And yet there seems a general willingness to adopt the long-term, deeply sympathetic view with Rooney, not just from United fans who sing his name in desperation, but from sycophantic British pundits who lust after his red-faced interpretation of top-class football. Whereas the opposite view is being accepted on Ozil: despite the tiny sample size, it’s not hard to find paid opinion makers who’ll tell you that he’ll never thrive at Arsenal.

Valuing one player differently to another like this surely comes from the circumstances around which they’re being discussed as much as the objective contributions they make. For instance, the willingness to reduce Ozil to an Arshavin-equivalent misfit seems to me to be a part of reducing Arsenal to a team that’s fizzling out.

The way it works is that anyone who fancied Arsenal to lose its fizz in February isn’t interested in agreeing that this hasn’t happened. They thought it would, so they decide it did. Part of this is deciding that one of the key differences between what Arsenal is like now and what it was like before isn’t really a difference at all—Ozil isn’t a powerful catalyst or a masterful addition, but a mediocre, overrated waste of money.

Ozil’s supposed disappearing act is a part of some people feeling that they’re being proven right about Arsenal, even as it remains in a title race no one thought it would be in and played well against Bayern Munich until going down to 10 men in the Champions League.

When he turned up at Arsenal, Ozil was given credit for everything from starting a run of results which had actually started months before, to showing Olivier Giroud how to score when his arrival actually coincided with a slight drop-off in Giroud’s goal scoring rate from the first few games of the season. He was worthy of some of the credit, and not worthy of a lot of it.

From that exaggerated base, he could only really make his way downwards.

So, while no one would argue that he’s had a truly, truly exceptional first season in English football, my point is that questioning his value now doesn’t really seem to be about that.

If it was about how the guy was playing, then far more of the current valuations would have taken into account how well he was doing against Bayern before missing the aforementioned penalty, or how neatly he played against Liverpool the second time around. But there’s no room for nuances like those when you’re filling in pre-planned, master narratives.

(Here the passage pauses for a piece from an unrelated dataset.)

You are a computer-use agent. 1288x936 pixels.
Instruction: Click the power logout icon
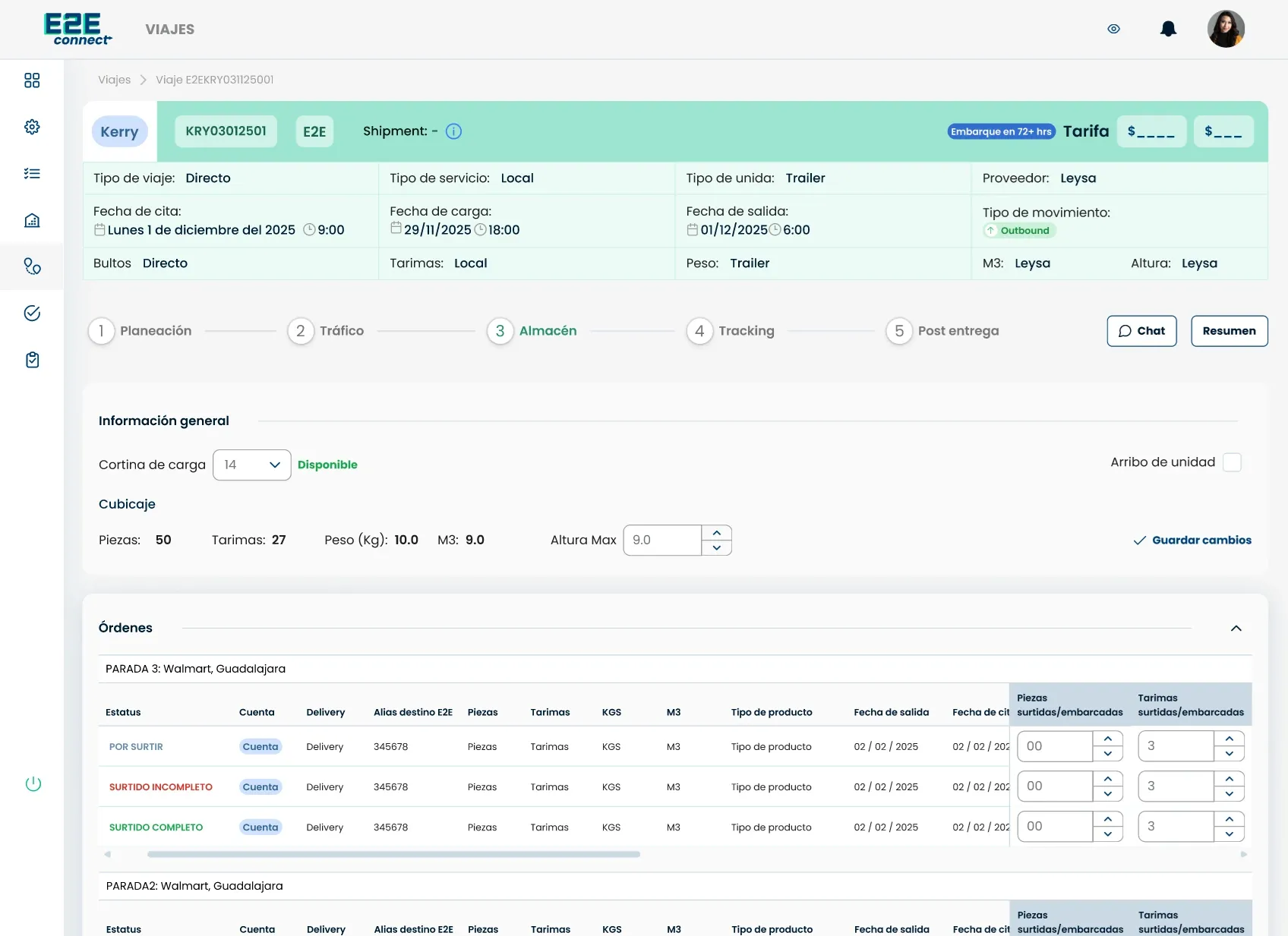pyautogui.click(x=33, y=783)
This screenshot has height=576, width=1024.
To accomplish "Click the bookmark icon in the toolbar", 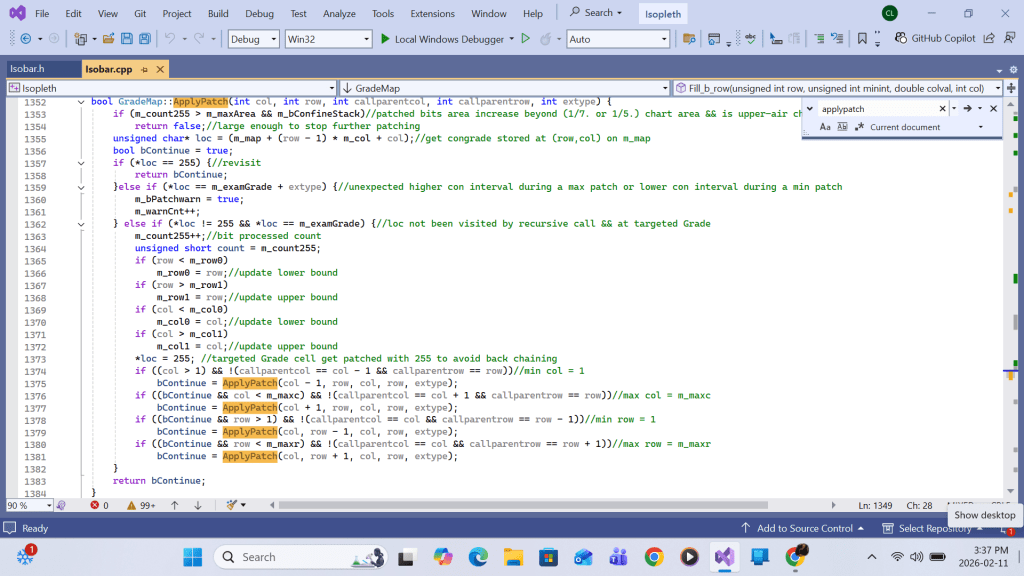I will click(x=863, y=39).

People want to pull someone apart, so they compare him against the large number he appears next to. It doesn’t necessarily have a lot to do with that player—a naff performance against Liverpool or two aside.

I think Ozil’s done fine. There’s just been enough of a sag in his performances since January to let in anyone who had another reason to decide he wasn’t worth the £42million to have a bit of a go. As far deciding how good at football he is at the moment goes, all this talk of him not being worth it means about as much as that mesh of football, legal and financial agreement which formed the transfer fee in the first place: they’re simply talking about completely different things.

My footballing valuation: He’s quite good now. He will in all likelihood produce even better soon. And I’d have him over Wayne Rooney most days.